Selected excerpt:
7/30/2007

Camping in Rwanda, Part One

Only about a two hour drive west of the capital, Kigali, Rwanda's Akagera National Park is a collision between a series of parallel acacia-clad golden mountain ridges, and the Akagera River and its broad valley, which cuts through them. After filling my cooler with ice at the renovated Akagera Hotel, a formerly decrepit relic that on my last visit was literally occupied by baboons, I drove north along the "mountain circuit," and then cut down a valley to continue along the edge of the marsh.

Camp One: There are a variety of possible campsites dotted about the park, and every intersection of two jeep trails is marked by a numbered cement pillar corresponding to a point on the map, so assuming one stays on the tracks, it is almost impossible to get lost. As the sun started to set, I chose a campsite and drove back up onto the ridge to sleep on this promontory overlooking the valley. Note my immaculate tent installation in the lower right hand corner.



Camp Two: On the shores of Lake Rwanyakizinga. This is one of the best spots for elephants in Akagera, and although I thankfully didn't encounter any right where I camped, I saw one on the way in, about a kilometer before I arrived, and then three more grazing in the papyrus when I left the next day. Not one unnatural sound intruded to disturb the snorts of the hippos, the kloo kloo kloo calls of the fish eagles and the splash of pied kingfishers dive bombing the lake.

The immeasurably baritone belches and yawns of the hippos grazing on the far spit, half laugh and half cough, were so loud that I felt certain they had to be coming from the reeds just in front of me instead of from a thousand meters across the water, where I could see them wallowing. Through the binoculars I watched families of warthogs coming down to feed, their tails held straight up, perpendicular to the ground. A goliath heron, the world's biggest, roamed the shore and varieties of antelope snuck down to the water's edge to drink, looking about in paranoid fashion. You would be extraordinarily lucky to see any of the big cats here, but the antelope certainly know that there’s always the possibility one could be about.

Fire, and dinner: a double dose of Ramen with blanched tomatoes "Al Fresco"

The next morning I walked along the shore and found a few hippos that had moved over to my side of the lake in the night.

Set task A:
Reproduce the lines of the listing from the one containing "Open the Capa menu" through the one containing "tap(120, 15)", leaving out the pictures.

The data:

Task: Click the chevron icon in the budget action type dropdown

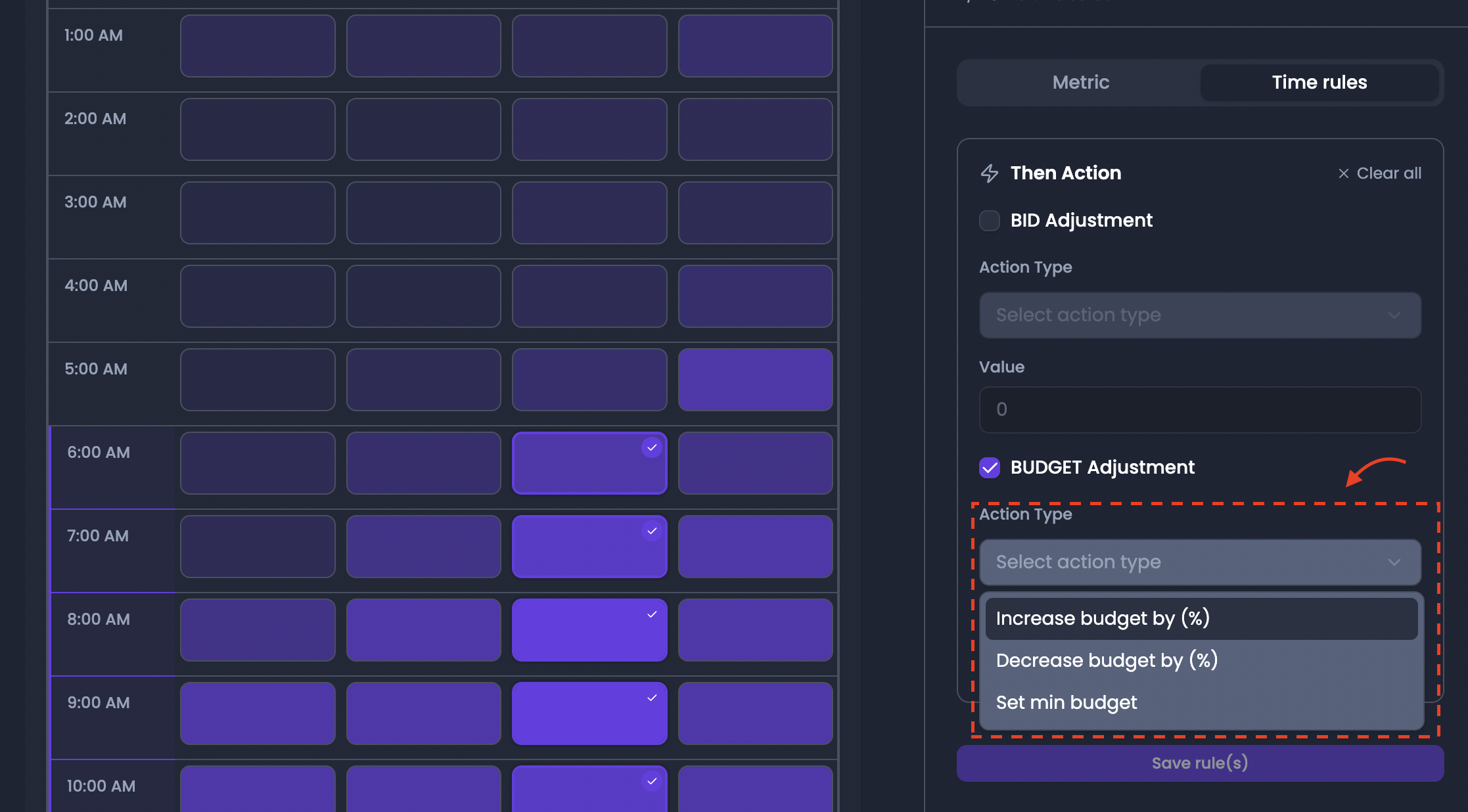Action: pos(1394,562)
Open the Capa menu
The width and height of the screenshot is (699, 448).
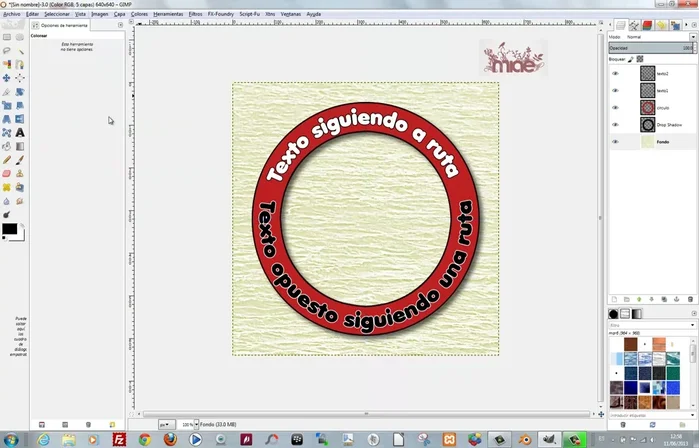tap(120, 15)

==

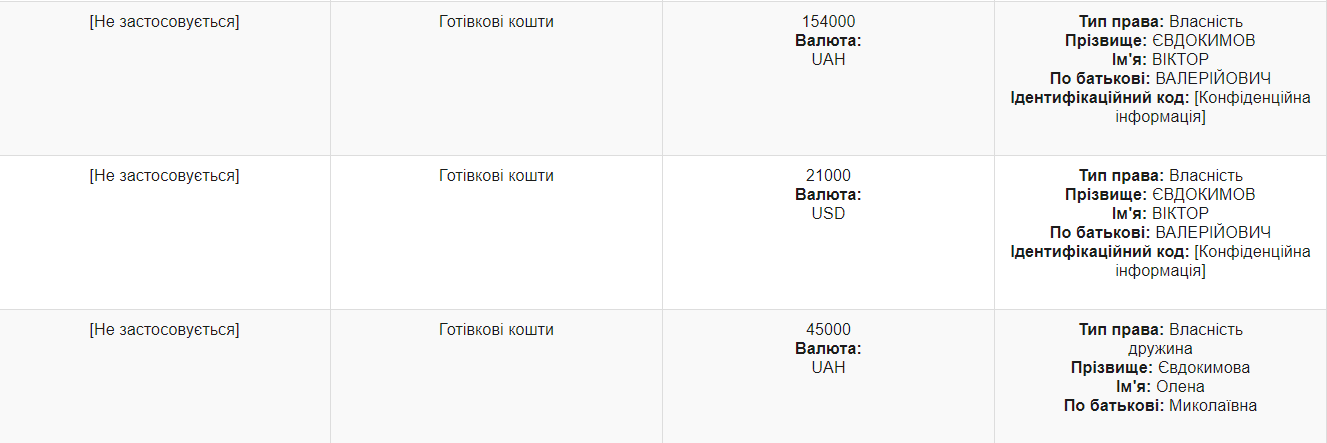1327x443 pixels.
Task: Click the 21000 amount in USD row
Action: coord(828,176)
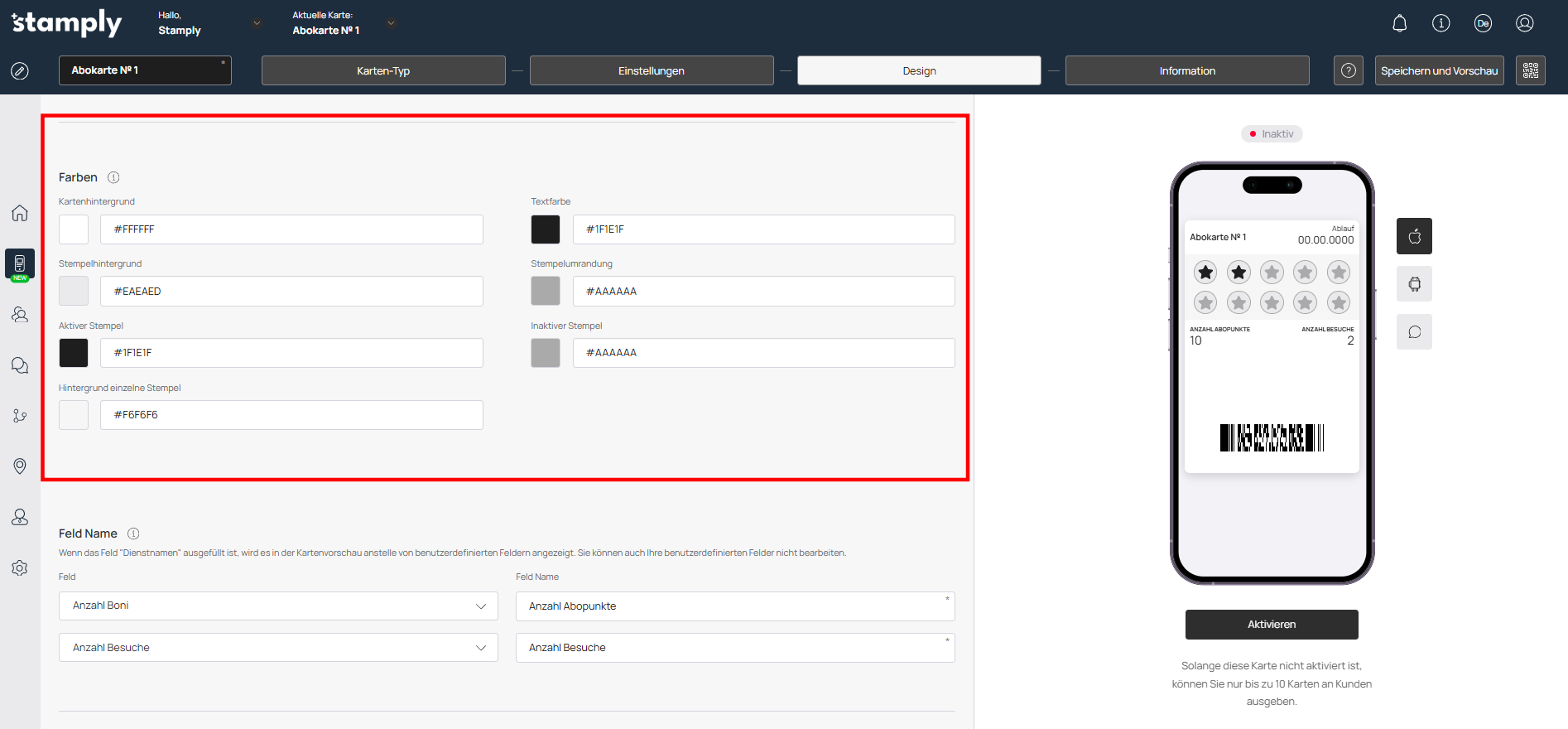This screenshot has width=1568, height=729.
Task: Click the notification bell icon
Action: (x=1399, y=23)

Set task B:
In the Akagera camping account, what marks every intersection of two jeep trails in the park?

Problem solution A:
Open the Capa menu
The width and height of the screenshot is (699, 448).
tap(120, 15)

Problem solution B:
A numbered cement pillar corresponding to a point on the map.